Avoiding Torrid Times

I had a long chat the other day with a fella that ran a dozen reps in the field.  The team were smilingly talked of as ‘long in the tooth’.  This time last year, he finally opted (using his words) to switch from manually kept sales records to an electronic database.  He described the ensuing transition as “almost torrid, definitely hard” before allowing himself congratulations that after a full year, his charges were eventually engaging as instructed.

Upon further investigation, this state was exposed as a mirage.  I asked him how he’d got to such a pleasant position.  Firstly, he said a major reason for perseverance was due to his own IT resource producing the system.  The benefit to him was that this meant it was “free”.  Strange (wildly incorrect) logic I thought, but there you go.

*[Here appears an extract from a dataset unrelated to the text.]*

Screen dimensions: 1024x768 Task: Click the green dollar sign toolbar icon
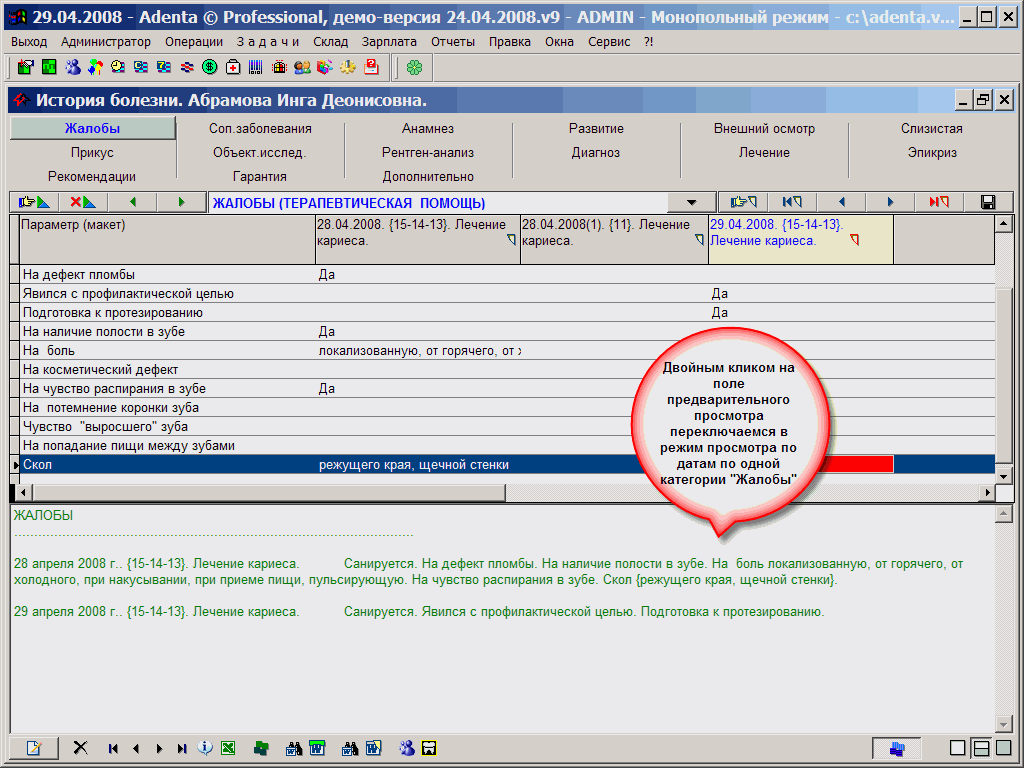[210, 67]
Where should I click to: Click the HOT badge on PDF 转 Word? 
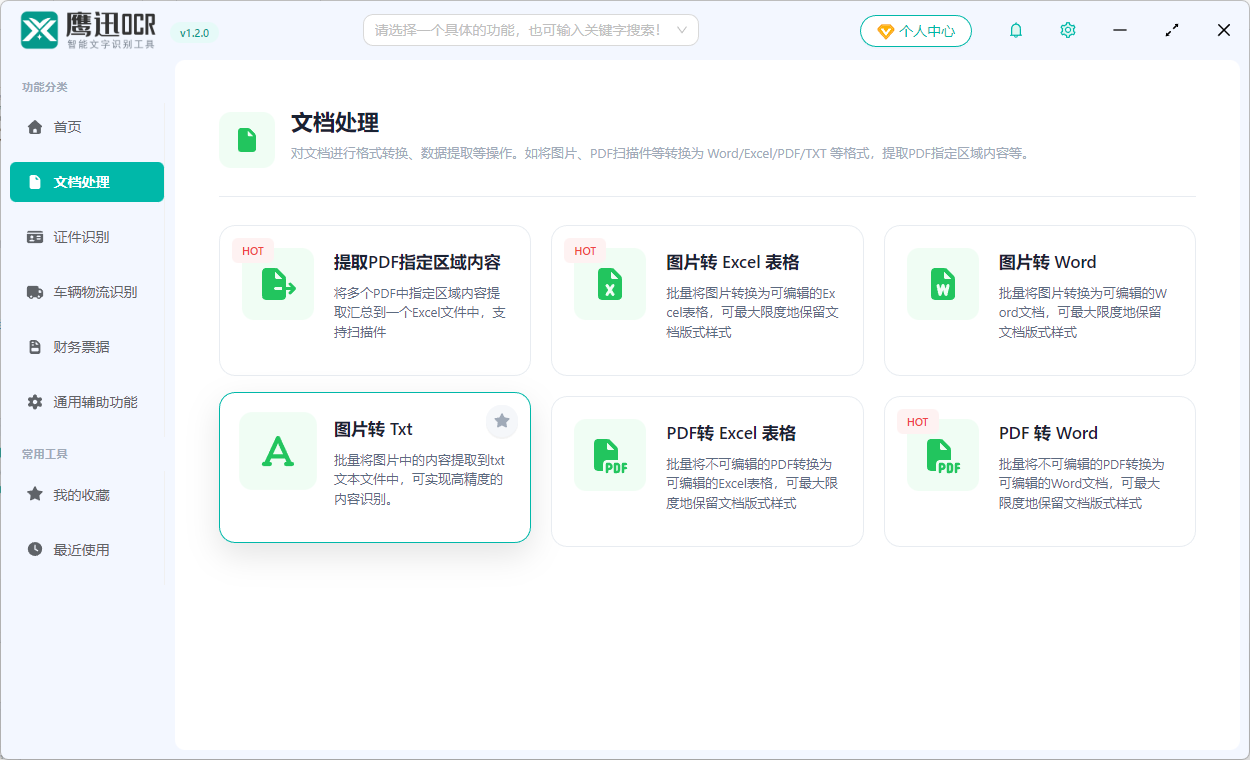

Then he said that it was reducing reporting to a minimum that was the key.  Whereas they’d started off asking for chapter and verse on each visit, he subsequently realised that it was counter-productive asking for full details of an hour-long call.

Resistance was compounded with the upgrade of a sales analysis tool that was made available ‘mobile’ in the field.  This initiative was quickly shelved as being too time-consuming (and possibly intrusive).

Only once he settled for a one-line description and notice of next action did he achieve the buy-in and take-up required.

I’m certain he missed several tricks here, as the implication was that he’d practically given up on further recording efforts.  His tone was very much that the level of intel held was a bare minimum, but he’d resigned himself to let the salesteam get away with it because “they aren’t losing me any business”.